USPS and OIG Disagree on Liquidity Measure

Since the Great Recession of 2007-2009, the USPS has been emphasizing a financial analysis ratio as an indicator of its condition.

 

The Postal Service regularly and alarmingly reported that its “days of cash on hand” had dipped into the single digits during the downturn. Recently, the USPS has reported that this ratio is up to 24 days, which is great news.

The USPS Office of Inspector General released an audit report on October 20 that says postal management has been calculating this ratio incorrectly which could lead to less-than-optimal decisions. The OIG said that calculated the usual way, the true number of days’ cash on hand is 36, an even stronger liquidity position.

As days’ cash on hand is a commonly but not widely used financial analysis ratio, not an official accounting standard, people can disagree on the best way to calculate it. But there normally is a method that most analysts use.

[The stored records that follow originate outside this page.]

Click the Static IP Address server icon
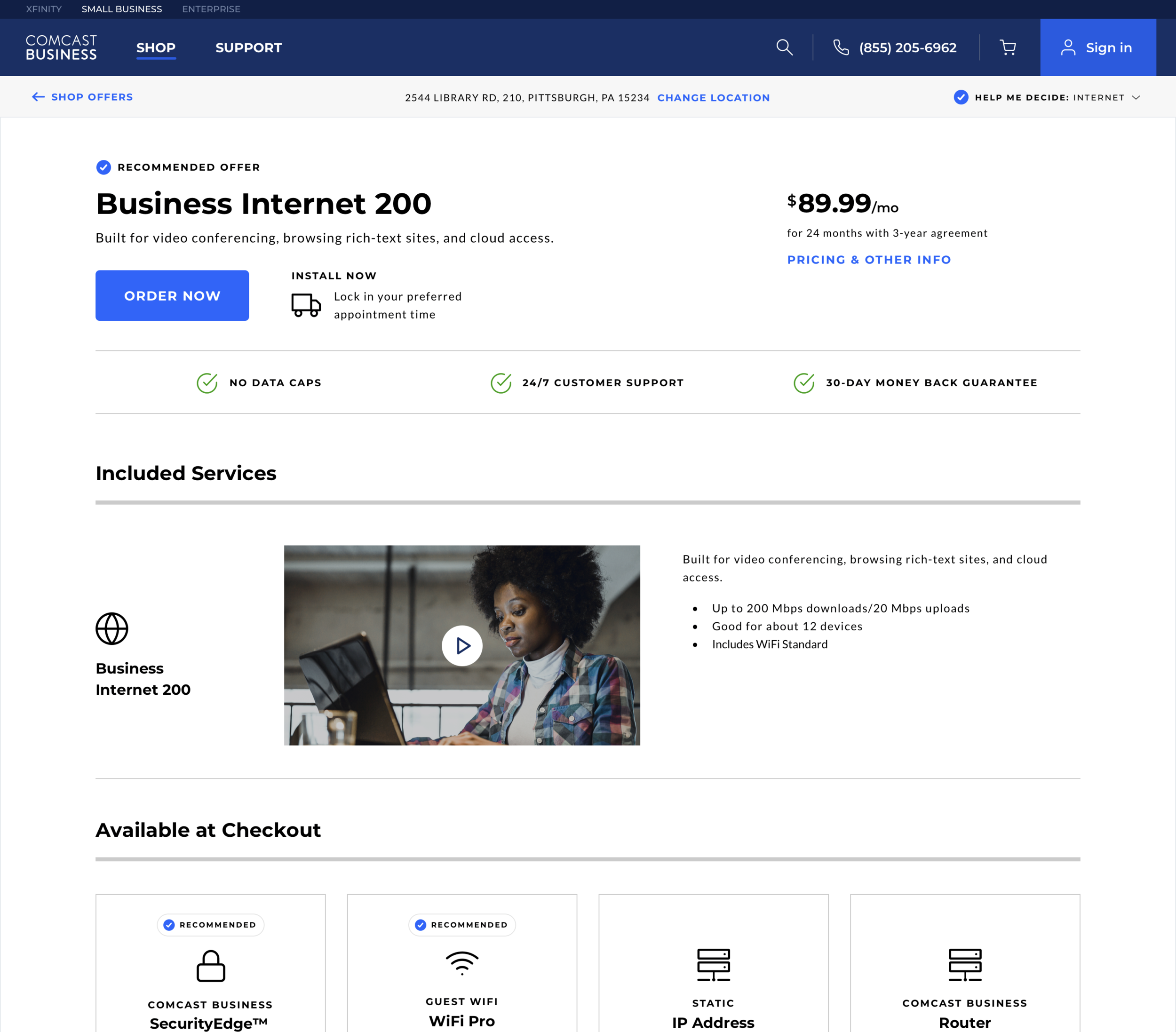Viewport: 1176px width, 1032px height. pos(713,965)
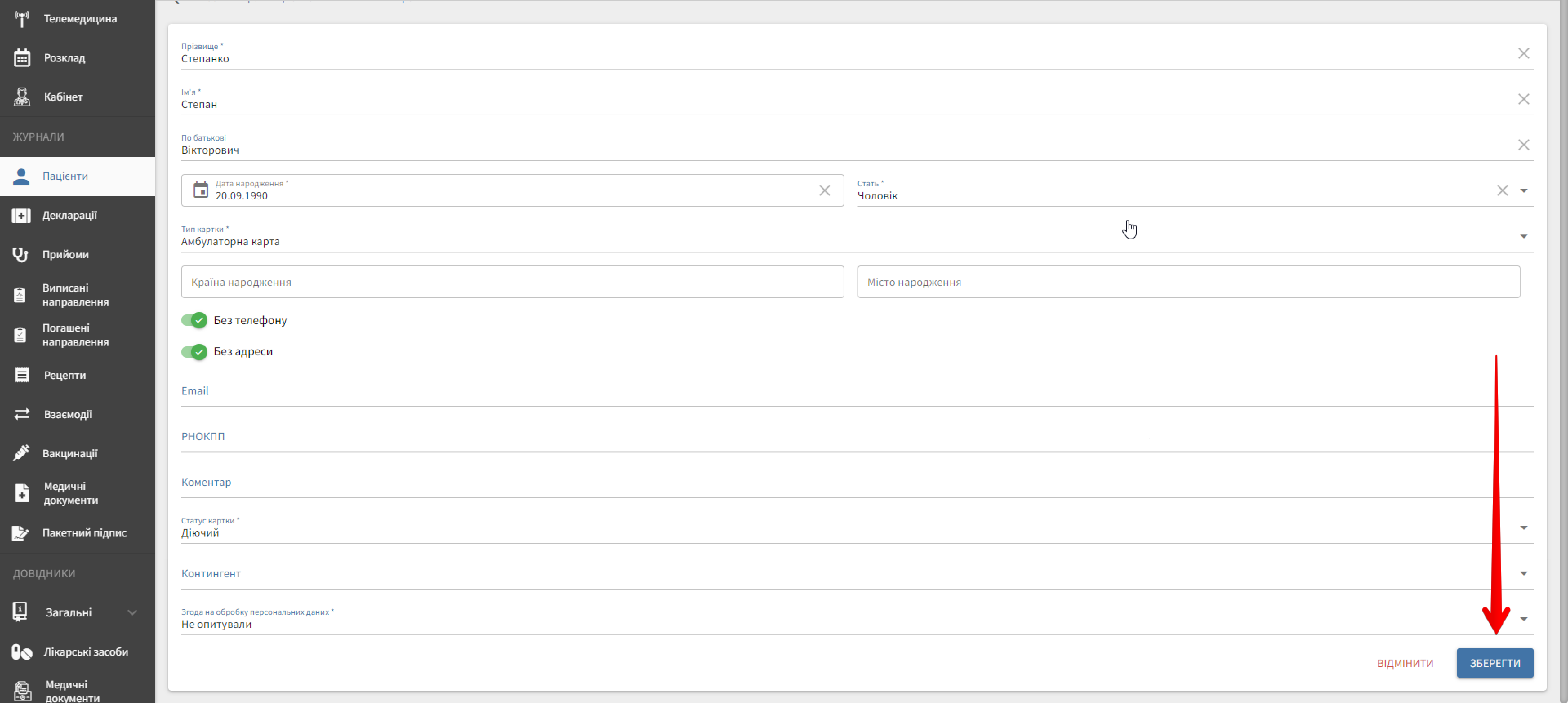Toggle the Без телефону switch
The width and height of the screenshot is (1568, 703).
click(194, 320)
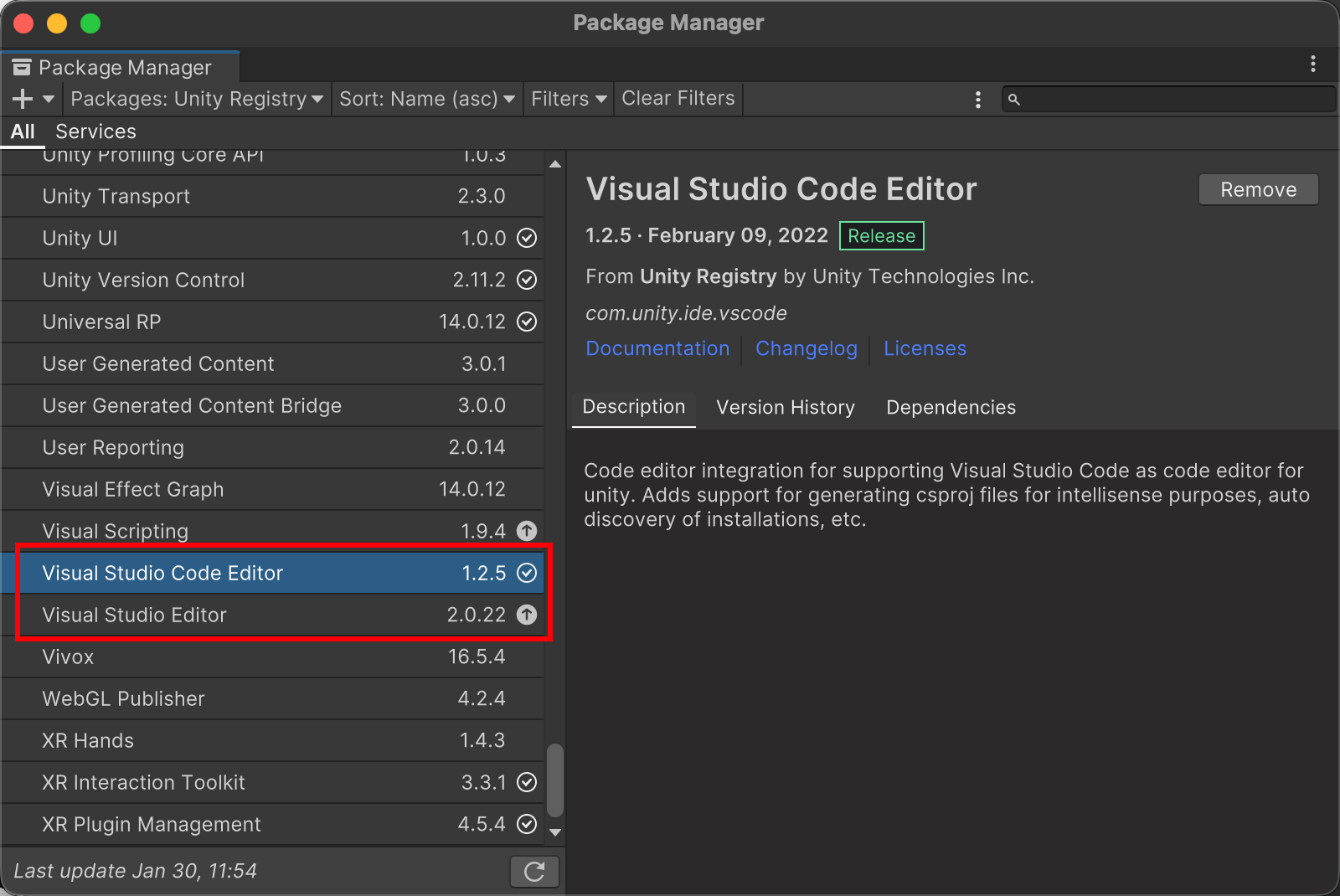The height and width of the screenshot is (896, 1340).
Task: Click the checkmark icon next to XR Interaction Toolkit
Action: [x=527, y=782]
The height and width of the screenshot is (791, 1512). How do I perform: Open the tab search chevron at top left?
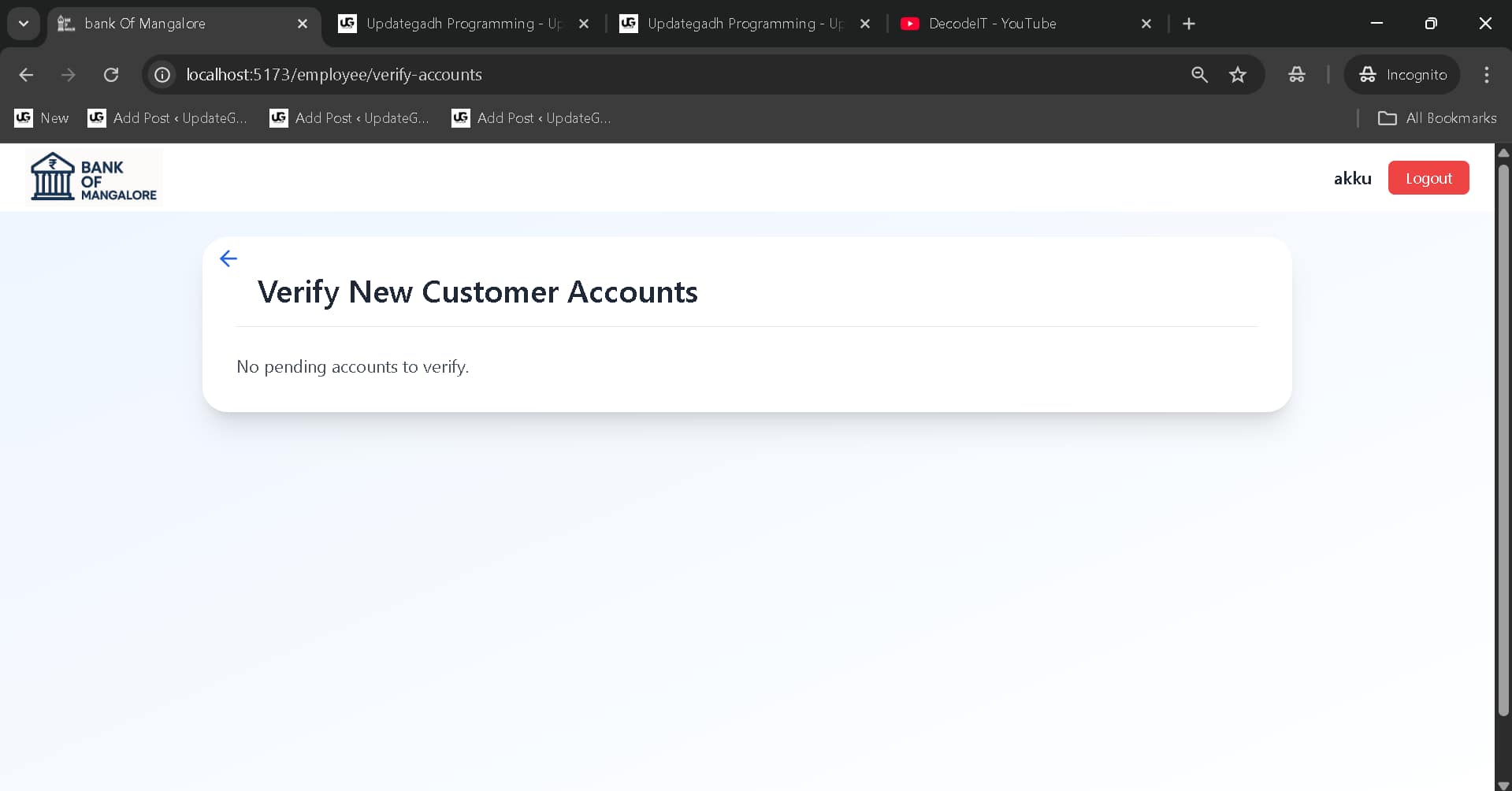click(x=23, y=24)
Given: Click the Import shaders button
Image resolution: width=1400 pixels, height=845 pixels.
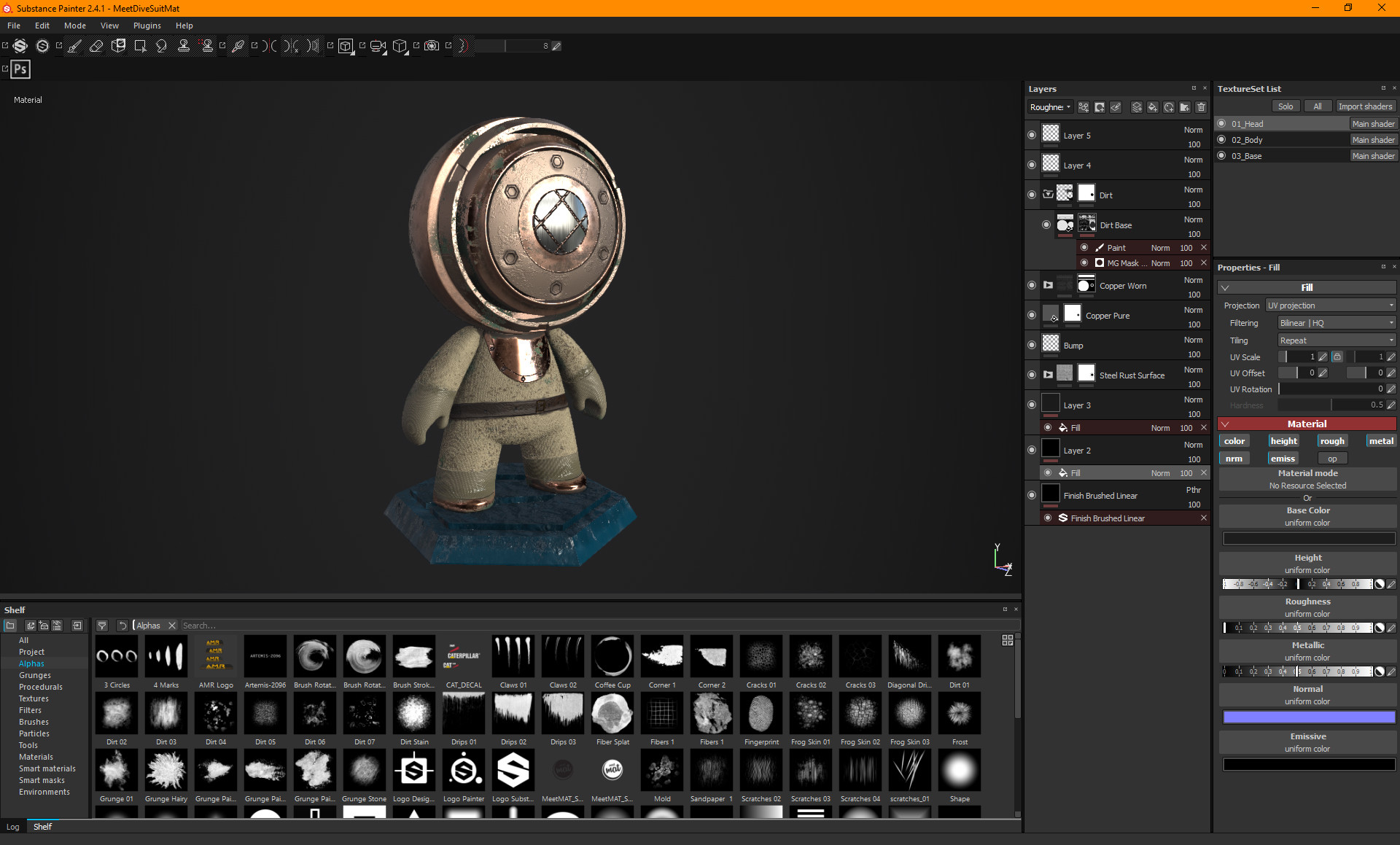Looking at the screenshot, I should coord(1365,106).
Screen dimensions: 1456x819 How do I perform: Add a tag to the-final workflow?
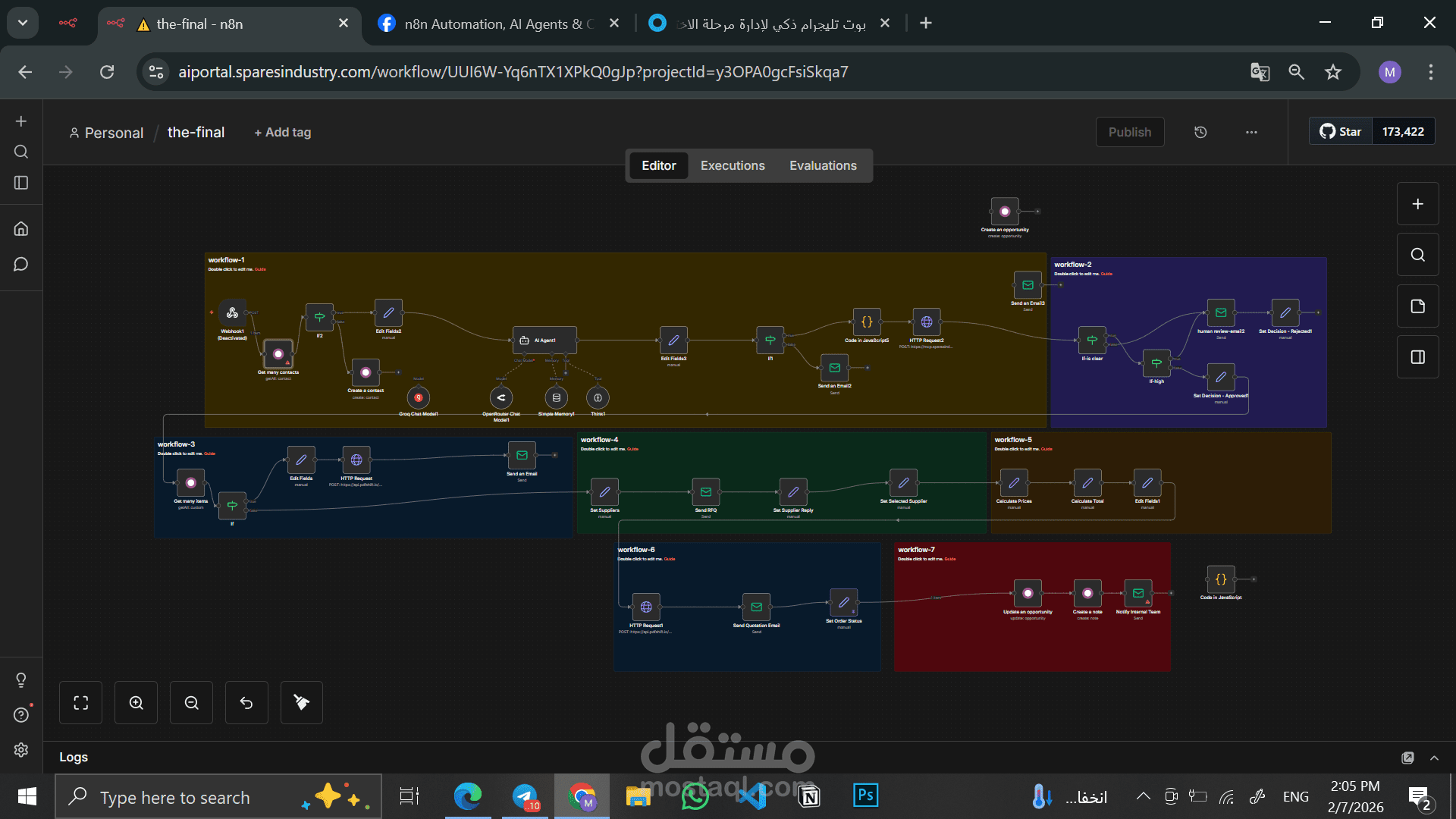click(282, 132)
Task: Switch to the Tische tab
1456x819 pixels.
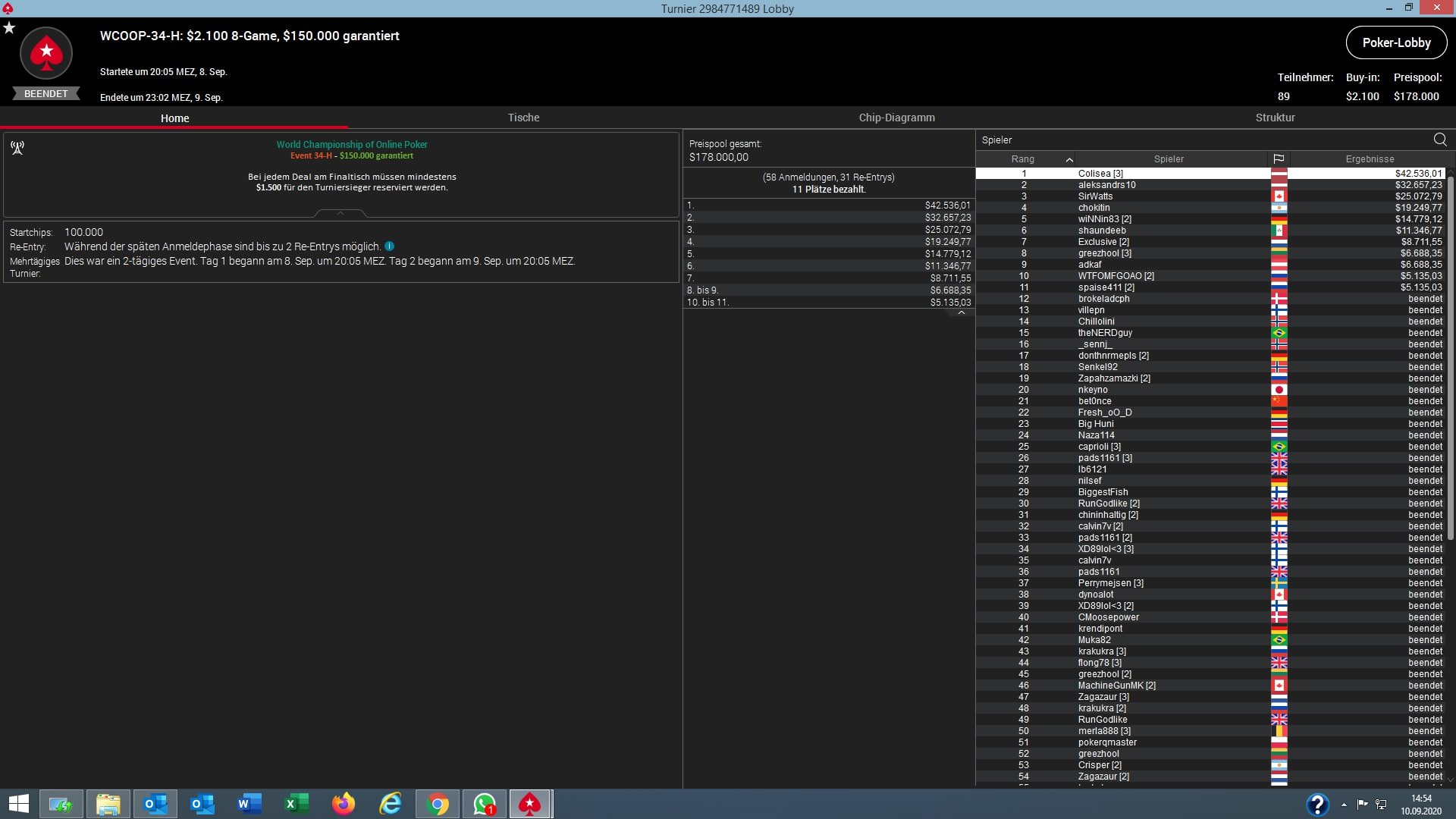Action: (523, 118)
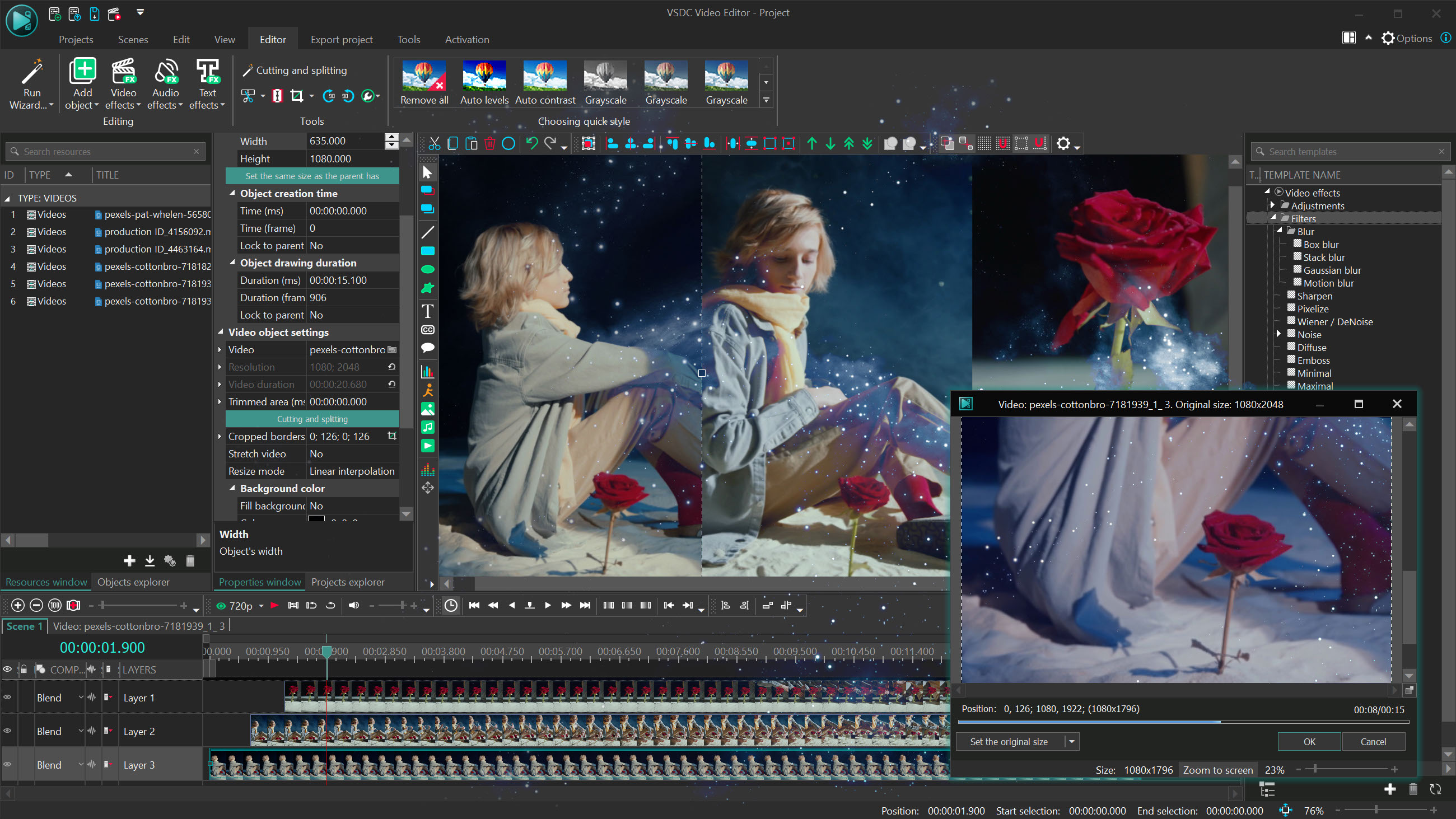Open Video effects in ribbon

coord(123,85)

The OIG states it uses a denominator of 365 days in a year, and excludes capital spending in the daily expenditure rate that is compared to cash on hand. If you google it, that is the way everyone seems to calculate the ratio. The Postal Service uses “banking days” of 251 and includes capital spending. Both of these postal approaches pump up the measurement of daily spending and dilute the measurement of days’ cash on hand.

The good news from this is that USPS financial liquidity is either very strong or very, very strong. Days’ cash on hand assumes an entity’s revenue stream is curtailed abruptly and extremely. The Postal Service has strong cashflows and will report another operating profit for FY 2016 on November 15. USPS is highly unlikely to face another cash crunch anywhere near as severe as it did during the worst recession since the Great Depression.

The Great Recession combined with accelerated electronic diversion to create the perfect storm for USPS. And it survived and is now flourishing. The system worked. The exigent surcharge pumped over $4 billion of customers’ money into the USPS and it reduced costs to a degree it never had before.